## STATED TASK
Format the rows starting at the one containing "This screenshot has height=635, width=1209." and ending at the one containing "pyautogui.click(x=312, y=445)" as a Markdown table with the columns Position and Text. Leave out any blank rows.

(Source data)
════

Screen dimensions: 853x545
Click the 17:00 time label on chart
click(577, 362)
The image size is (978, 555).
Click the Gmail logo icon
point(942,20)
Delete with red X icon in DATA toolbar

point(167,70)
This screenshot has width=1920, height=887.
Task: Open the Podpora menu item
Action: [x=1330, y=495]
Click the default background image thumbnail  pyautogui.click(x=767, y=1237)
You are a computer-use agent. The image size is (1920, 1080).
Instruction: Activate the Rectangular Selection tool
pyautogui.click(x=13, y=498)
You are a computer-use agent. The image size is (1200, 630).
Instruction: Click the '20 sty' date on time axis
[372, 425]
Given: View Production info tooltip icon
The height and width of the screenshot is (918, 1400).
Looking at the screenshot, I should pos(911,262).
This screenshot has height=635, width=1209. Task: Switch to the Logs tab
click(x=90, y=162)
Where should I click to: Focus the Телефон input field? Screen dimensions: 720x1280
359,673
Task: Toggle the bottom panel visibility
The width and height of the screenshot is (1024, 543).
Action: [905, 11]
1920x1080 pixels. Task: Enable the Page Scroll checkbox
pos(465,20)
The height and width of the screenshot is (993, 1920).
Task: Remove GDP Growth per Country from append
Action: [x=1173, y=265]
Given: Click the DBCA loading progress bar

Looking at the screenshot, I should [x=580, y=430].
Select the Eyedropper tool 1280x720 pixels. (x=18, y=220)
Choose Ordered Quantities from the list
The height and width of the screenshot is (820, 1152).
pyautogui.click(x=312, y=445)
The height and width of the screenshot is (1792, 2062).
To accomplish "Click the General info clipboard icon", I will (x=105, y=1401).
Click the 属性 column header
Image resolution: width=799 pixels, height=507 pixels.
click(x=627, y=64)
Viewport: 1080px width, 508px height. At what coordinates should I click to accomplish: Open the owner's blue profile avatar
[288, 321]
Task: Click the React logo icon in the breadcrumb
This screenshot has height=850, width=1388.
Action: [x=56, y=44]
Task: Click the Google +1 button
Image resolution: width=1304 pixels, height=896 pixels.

════

## WRITTEN REPLY
| Position | Text |
|---|---|
| 1 | This screenshot has height=635, width=1209. Task: Switch to the Logs tab |
| 2 | click(x=90, y=162) |
| 3 | Where should I click to: Focus the Телефон input field? Screen dimensions: 720x1280 |
| 4 | 359,673 |
| 5 | Task: Toggle the bottom panel visibility |
| 6 | The width and height of the screenshot is (1024, 543). |
| 7 | Action: [905, 11] |
| 8 | 1920x1080 pixels. Task: Enable the Page Scroll checkbox |
| 9 | pos(465,20) |
| 10 | The height and width of the screenshot is (993, 1920). |
| 11 | Task: Remove GDP Growth per Country from append |
| 12 | Action: [x=1173, y=265] |
| 13 | Given: Click the DBCA loading progress bar |
| 14 | Looking at the screenshot, I should [x=580, y=430]. |
| 15 | Select the Eyedropper tool 1280x720 pixels. (x=18, y=220) |
| 16 | Choose Ordered Quantities from the list |
| 17 | The height and width of the screenshot is (820, 1152). |
| 18 | pyautogui.click(x=312, y=445) |